MR. JUSTICE MINTON delivered the opinion of the Court.
Petitioner was convicted of voluntary manslaughter for the fatal shooting of an eighteen-year-old woman in an altercation growing out of a business transaction. A second woman was wounded in the affray. At his trial, petitioner claimed that he killed the deceased in self-defense. The jury obviously did not believe him or it would not have found him guilty of voluntary manslaughter. He appealed to the Court of Appeals of Georgia which affirmed the conviction of July 12, 1950. Stembridge v. State, 82 Ga. App. 214, 60 S. E. 2d 491. Certiorari to the Supreme Court of Georgia was denied.
Petitioner thereafter filed in the trial court what he called an "Extraordinary Motion for New Trial." This motion alleged that after the appellate proceedings above mentioned, petitioner for the first time, to wit, September, 1950, discovered new evidence which, had he known of and been able to use, would have resulted in his acquittal.
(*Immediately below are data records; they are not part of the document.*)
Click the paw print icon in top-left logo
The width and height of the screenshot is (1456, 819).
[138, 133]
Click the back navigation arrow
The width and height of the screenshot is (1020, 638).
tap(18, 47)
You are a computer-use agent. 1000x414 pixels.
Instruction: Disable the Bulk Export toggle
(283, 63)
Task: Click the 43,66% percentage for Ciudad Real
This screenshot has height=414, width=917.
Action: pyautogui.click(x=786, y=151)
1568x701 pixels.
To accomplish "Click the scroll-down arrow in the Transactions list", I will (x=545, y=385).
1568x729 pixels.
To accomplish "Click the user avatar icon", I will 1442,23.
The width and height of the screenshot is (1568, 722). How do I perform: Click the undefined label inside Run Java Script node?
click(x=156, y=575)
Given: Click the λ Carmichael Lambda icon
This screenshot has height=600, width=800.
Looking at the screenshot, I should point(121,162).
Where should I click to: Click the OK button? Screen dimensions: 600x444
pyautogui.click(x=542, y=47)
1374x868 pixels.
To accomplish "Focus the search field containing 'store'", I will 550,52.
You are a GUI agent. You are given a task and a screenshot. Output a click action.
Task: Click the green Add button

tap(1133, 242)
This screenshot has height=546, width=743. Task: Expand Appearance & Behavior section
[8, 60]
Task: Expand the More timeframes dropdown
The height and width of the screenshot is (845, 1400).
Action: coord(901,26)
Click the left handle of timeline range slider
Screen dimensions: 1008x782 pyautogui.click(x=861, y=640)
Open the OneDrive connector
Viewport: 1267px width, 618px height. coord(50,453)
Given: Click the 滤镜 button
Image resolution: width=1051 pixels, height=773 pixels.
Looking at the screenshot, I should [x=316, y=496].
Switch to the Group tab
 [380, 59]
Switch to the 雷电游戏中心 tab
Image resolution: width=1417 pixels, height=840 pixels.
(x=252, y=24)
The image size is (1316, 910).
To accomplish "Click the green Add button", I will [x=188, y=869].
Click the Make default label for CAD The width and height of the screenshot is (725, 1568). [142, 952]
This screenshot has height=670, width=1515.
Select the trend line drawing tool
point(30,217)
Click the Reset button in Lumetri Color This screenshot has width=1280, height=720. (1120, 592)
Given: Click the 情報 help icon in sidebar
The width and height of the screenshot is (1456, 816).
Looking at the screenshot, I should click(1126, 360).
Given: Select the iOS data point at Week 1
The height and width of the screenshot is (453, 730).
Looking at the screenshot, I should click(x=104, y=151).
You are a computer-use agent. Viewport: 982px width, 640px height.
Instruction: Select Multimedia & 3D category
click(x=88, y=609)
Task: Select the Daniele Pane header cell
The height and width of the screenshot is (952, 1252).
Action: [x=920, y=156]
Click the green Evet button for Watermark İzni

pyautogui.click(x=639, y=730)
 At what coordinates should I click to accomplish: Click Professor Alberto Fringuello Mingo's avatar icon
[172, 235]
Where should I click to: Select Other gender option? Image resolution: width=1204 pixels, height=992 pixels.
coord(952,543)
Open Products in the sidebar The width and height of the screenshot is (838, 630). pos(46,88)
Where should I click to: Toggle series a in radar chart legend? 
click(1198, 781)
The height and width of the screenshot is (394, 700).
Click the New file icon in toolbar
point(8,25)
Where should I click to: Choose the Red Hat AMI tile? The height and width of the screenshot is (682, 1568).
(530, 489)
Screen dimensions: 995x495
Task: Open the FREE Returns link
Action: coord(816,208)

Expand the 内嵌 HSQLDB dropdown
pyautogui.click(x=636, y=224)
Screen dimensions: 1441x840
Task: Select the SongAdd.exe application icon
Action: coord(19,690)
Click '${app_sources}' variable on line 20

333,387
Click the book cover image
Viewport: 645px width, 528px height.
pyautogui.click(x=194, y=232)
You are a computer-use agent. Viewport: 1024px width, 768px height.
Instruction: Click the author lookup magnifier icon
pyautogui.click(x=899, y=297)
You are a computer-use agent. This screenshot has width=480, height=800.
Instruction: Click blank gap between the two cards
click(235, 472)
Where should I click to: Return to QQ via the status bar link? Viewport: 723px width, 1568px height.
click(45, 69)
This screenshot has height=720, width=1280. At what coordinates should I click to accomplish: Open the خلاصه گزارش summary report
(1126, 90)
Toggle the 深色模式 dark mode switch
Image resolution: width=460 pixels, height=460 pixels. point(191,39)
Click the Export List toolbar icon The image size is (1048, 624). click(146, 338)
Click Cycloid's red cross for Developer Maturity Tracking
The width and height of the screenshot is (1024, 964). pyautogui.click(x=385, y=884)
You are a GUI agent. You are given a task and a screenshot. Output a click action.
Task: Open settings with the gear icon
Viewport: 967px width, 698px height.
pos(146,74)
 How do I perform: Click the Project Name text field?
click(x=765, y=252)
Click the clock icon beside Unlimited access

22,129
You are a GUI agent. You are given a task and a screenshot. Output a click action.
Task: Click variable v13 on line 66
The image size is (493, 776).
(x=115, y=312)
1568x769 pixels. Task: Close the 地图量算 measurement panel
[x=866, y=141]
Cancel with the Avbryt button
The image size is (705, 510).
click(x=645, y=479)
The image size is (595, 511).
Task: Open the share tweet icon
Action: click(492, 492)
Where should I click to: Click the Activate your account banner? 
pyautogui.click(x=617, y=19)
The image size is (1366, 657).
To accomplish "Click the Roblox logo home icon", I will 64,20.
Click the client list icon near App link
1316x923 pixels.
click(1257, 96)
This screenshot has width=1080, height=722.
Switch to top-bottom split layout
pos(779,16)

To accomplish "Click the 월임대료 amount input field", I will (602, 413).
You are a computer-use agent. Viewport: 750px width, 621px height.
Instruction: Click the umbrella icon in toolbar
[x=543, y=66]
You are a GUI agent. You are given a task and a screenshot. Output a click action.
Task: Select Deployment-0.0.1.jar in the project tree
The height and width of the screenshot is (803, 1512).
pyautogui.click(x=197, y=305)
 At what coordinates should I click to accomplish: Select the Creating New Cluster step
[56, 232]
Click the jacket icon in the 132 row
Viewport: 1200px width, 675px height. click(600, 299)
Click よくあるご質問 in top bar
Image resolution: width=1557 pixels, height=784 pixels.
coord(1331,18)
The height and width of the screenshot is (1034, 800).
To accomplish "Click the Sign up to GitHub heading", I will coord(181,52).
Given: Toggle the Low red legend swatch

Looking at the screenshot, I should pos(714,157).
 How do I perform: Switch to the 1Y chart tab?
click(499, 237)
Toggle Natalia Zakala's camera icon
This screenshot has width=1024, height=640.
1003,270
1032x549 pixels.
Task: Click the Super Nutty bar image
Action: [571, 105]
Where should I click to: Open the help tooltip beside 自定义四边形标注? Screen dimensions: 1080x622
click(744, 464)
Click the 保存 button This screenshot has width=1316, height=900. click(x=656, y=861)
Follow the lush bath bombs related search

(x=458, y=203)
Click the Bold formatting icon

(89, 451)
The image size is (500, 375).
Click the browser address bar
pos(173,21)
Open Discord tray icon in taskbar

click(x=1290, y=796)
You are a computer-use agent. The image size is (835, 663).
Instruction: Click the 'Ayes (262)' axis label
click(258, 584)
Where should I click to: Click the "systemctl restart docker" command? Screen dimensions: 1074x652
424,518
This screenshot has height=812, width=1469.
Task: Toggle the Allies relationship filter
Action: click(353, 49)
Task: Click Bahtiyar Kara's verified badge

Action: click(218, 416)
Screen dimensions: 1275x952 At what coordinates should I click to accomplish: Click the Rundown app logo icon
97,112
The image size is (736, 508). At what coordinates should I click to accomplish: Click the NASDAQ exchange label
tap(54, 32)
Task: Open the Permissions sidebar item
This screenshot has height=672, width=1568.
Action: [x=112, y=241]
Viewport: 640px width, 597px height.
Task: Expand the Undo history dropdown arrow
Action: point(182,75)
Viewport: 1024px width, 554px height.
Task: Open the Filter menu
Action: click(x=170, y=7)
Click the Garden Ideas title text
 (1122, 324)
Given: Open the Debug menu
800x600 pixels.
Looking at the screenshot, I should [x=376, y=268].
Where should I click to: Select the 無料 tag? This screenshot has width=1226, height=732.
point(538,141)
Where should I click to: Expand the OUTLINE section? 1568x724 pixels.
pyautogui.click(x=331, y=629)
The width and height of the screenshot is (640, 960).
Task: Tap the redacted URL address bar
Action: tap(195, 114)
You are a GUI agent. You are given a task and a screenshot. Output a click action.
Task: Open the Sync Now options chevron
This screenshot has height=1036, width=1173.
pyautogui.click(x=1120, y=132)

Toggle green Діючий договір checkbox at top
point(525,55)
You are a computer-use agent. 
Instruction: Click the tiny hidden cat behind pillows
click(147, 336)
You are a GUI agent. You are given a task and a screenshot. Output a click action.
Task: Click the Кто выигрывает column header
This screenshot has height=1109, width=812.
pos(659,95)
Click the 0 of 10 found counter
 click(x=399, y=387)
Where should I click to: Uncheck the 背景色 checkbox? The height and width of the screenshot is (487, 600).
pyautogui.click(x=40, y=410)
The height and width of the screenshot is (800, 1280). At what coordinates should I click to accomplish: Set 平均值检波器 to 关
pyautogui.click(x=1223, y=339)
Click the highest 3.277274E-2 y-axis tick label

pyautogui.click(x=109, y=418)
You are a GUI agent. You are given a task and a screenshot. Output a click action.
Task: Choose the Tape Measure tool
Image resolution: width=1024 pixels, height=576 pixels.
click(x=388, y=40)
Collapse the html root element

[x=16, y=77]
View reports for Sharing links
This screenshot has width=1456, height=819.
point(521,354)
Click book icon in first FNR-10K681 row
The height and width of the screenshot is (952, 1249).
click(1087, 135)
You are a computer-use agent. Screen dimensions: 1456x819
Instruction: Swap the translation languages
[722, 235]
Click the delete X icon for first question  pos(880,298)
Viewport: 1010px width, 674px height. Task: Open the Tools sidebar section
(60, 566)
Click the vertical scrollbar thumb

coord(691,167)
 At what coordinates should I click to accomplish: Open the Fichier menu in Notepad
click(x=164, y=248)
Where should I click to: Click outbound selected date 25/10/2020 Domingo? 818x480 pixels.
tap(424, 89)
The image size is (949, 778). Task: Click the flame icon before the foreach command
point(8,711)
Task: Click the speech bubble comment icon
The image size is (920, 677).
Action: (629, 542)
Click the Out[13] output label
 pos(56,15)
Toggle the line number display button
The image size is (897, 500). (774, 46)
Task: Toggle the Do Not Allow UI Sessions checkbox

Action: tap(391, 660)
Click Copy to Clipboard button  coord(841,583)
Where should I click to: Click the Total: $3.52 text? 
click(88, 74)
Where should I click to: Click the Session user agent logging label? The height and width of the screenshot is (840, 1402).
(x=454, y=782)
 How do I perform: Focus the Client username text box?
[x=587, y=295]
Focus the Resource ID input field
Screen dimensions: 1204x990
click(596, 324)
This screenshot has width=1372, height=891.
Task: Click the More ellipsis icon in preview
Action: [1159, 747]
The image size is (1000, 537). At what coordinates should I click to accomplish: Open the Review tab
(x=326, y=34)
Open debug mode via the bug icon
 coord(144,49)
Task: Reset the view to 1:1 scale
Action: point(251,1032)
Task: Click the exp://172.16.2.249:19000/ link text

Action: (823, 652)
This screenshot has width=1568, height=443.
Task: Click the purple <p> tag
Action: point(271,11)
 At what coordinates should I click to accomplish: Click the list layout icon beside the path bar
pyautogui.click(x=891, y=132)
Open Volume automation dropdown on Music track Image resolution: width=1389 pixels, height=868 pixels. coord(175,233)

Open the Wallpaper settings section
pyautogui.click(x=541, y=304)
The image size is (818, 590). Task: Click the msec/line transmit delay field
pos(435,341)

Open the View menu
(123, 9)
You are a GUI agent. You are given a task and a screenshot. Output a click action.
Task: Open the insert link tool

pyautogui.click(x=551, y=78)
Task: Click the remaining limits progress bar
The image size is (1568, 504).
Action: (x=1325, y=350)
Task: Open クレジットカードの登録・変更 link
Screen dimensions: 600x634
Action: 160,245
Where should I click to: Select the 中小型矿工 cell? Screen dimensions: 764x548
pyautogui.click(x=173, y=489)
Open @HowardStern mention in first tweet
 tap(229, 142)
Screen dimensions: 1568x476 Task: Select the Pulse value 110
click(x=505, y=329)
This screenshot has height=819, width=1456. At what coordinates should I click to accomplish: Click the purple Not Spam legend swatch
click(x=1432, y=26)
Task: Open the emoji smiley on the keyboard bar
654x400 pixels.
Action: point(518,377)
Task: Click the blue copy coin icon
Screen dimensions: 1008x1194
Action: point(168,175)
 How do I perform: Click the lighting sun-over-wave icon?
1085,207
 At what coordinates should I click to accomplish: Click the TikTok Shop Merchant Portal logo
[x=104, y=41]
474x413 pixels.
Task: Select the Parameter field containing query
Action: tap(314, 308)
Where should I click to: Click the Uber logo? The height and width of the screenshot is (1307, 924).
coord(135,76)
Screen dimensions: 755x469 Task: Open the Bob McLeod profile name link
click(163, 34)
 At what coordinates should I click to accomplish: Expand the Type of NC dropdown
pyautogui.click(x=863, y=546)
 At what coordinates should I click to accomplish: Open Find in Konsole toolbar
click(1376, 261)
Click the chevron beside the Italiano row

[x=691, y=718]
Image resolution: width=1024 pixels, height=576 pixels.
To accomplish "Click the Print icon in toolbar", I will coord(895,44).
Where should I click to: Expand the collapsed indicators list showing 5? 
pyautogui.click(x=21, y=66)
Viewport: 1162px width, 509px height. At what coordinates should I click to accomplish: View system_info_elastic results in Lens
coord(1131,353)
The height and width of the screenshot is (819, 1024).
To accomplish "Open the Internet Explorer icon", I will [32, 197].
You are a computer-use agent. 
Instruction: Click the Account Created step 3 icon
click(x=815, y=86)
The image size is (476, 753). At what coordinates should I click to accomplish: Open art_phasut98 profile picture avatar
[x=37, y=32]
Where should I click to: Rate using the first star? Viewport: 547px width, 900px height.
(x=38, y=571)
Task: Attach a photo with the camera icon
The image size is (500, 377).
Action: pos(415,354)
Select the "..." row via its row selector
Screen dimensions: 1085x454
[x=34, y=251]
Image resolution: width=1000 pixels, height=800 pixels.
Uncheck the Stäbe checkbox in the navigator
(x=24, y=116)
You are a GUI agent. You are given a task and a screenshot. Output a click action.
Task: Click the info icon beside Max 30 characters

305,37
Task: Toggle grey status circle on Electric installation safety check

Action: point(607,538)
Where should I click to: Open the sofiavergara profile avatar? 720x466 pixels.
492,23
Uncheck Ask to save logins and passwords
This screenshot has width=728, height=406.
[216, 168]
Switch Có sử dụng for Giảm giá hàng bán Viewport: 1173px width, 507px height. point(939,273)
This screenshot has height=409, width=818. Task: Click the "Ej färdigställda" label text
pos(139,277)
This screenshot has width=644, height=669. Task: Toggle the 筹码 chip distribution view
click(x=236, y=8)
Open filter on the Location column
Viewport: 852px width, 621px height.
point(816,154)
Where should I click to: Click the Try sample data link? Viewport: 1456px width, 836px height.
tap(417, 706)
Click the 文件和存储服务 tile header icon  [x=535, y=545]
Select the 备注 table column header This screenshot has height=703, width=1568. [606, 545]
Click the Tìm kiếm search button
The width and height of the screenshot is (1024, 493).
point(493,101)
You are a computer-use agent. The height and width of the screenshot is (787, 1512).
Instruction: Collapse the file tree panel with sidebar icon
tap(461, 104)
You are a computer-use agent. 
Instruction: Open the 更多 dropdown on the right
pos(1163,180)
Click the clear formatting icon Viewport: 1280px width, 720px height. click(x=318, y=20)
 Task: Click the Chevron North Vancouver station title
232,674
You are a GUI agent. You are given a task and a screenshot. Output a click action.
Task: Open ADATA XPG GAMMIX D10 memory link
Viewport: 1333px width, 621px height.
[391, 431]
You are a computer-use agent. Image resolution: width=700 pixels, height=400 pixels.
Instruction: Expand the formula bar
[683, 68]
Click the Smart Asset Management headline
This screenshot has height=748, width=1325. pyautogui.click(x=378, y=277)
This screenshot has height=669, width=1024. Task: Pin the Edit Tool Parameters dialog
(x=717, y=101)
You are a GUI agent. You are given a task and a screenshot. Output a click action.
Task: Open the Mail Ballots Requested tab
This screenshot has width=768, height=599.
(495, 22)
He supported the motion with affidavits of ten of the jurors in the case stating that had this evidence been before them, they "would have never agreed to any verdict except one of not guilty . . . ."
The newly discovered evidence consisted of a conflict between a written statement made by Mrs. Mary Harrison, [343 U.S. 541, 543] the other woman who was shot in the affray, and her testimony at the trial. Petitioner could not contend that he was unaware of the existence of this statement because the police investigator who recorded it was cross-examined at length about the statement and its contents by petitioner's counsel at the trial. Petitioner claims only that he did not know of the conflict between the statement and Mrs. Harrison's testimony at the trial until after the trial was over. The statement was made by Mrs. Harrison in the hospital, shortly after she was shot. It is not sworn to. At least, there is no jurat exhibited as a part thereof. This statement, often referred to as a dying declaration, and the copy thereof remained at all times in the hands of the police. Since Mrs. Harrison did not die, the State could not use the statement as a dying declaration. Ga. Code, 38-307 (1933).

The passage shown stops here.